Here's eight activewear brands that you need to know for 2016.
It's nonsense to think that you'll honor every New Year's resolution you made this weekend. Forget commitments to eat better (or less), or stress less. Instead find a task that will help you balance your life without having to sacrifice enjoying the foods you love. And stress reduction? That can be accomplished through the same activities that allow you to consume what you want: working out.
Wellness and an active life are two of the hottest topics today. Men (and women) all over the world are coming together to support healthy living and workouts that drive the betterment of self. And while every New Year brings a desire to focus on wellness, there are great brands in 2016 that will help get you there without looking like a workout schlep.
In our first guide of the year, we focus on activewear brands that are driving change in the activewear garment business. Each brand here is delivering a new, modern approach to sportswear that embodies independence and good looks.
SOAR is a fairly new running brand from UK designer Tim Soar. The line is focused on building functional activewear using Europe and Japan-sourced materials of the highest grade. We ran most of October in SOAR and fell in love with its "Three Season Shorts." Highly recommended.

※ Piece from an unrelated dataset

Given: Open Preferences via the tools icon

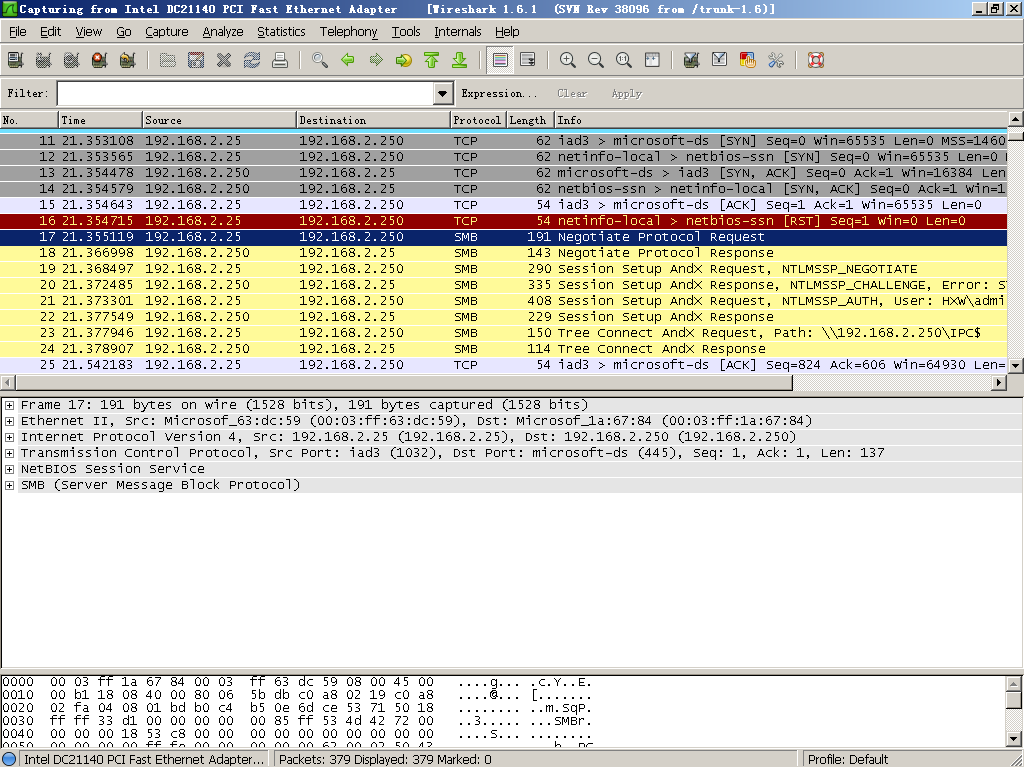Looking at the screenshot, I should (775, 60).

Ten Thousand is another great upstart from 2015. The consumer-direct brand makes well-tailored workout gear that, "isn’t designed to make you stand out in a crowd, and it’s not designed for post-workout selfies." Simply put, Ten Thousand is subtle sportswear that makes one shirt and one short, both in black. We ran and did a ton of spin classes in Ten Thousand all of December - good stuff.
This is activewear without big logos or egos: meet Outdoor Voices. The New York-based label prides itself on a laid-back attitude that promotes playful "recreation" instead of pumping iron. OV has garnered a lot of attention from the fashion crowd and just received a big investment from A.P.C. We're excited to see some collab product this spring.

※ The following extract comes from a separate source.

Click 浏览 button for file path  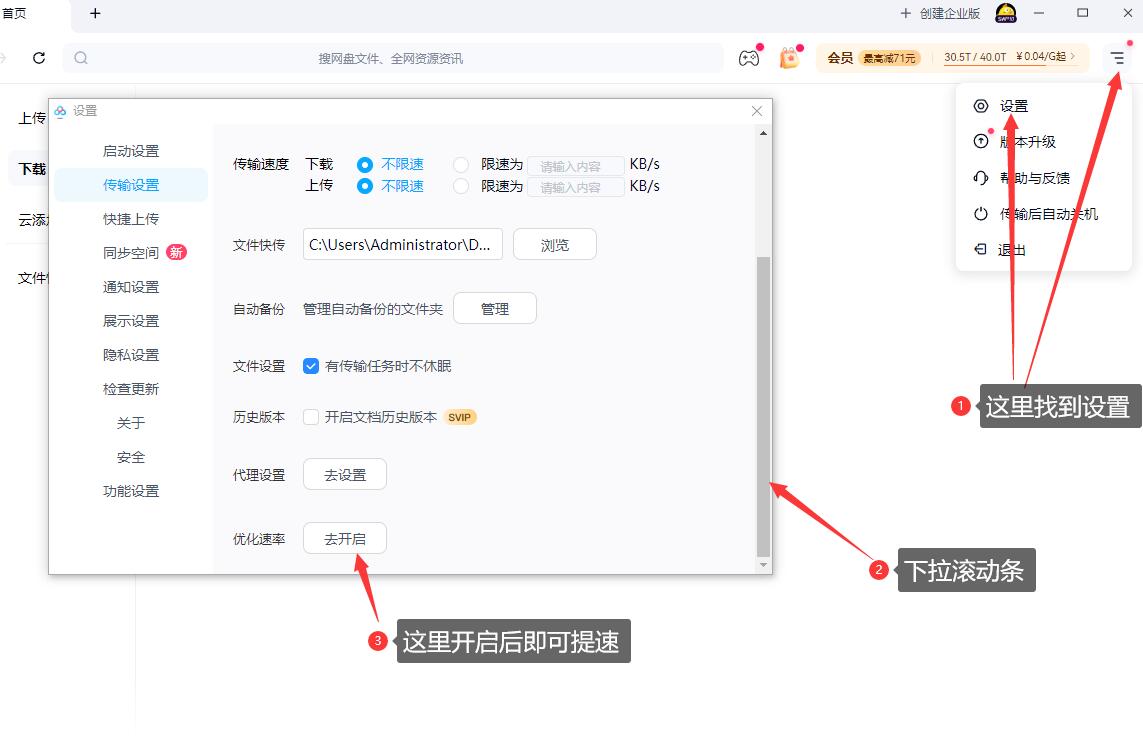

This is what happens when activewear goes fashion forward. After being turned off by most workout gear that's "too active," founder Jordan Schiff created DUSK to reflect his taste. The range features technical items like compression running shorts and leggings mixed with flannel shirting for a unique layering element. DUSK debuted this fall at Unis, a very fitting partner.
Direct-to-consumer imprint Frank & Oak launched State Concepts with the goal to bring the active community online. Look for streamlined tech-driven garments like running shorts, sweats, and even puffer coats -- all for a pretty hard to beat price.
AETHER Apparel should be familiar to anyone reading Selectism; we've been covering the West Coast-based brand for ages. Those in the know will be familiar with the fantastic outerwear (they make our favorite raincoat of all time), but you may not know about AETHER's "Pieced Active T-Shirt". It's sold as a cycling top, but we love for all active occasions.
First covered here in March, Engineered for Motion (EFM), like AETHER, focuses on high-quality construction and tailoring, but differs quite drastically in aesthetic approach. We like EFM's future-facing approach to activewear, and especially like the design of its "Union Reversible Shirt." It's quite an expensive garment at $795 and certainly not for all budgets, but still worth a look.
While Nike and adidas may have the lifestyle running shoe market on lock, real runners will praise the work of Brooks Sports. The Seattle via Philadelphia company produces arguably the best running shoes on the market. Problem is they're not always so pretty. But where Brooks lacks in looks, it gives back wholly in performance and ride. We switched to Brooks running sneakers in 2015 and have never looked back.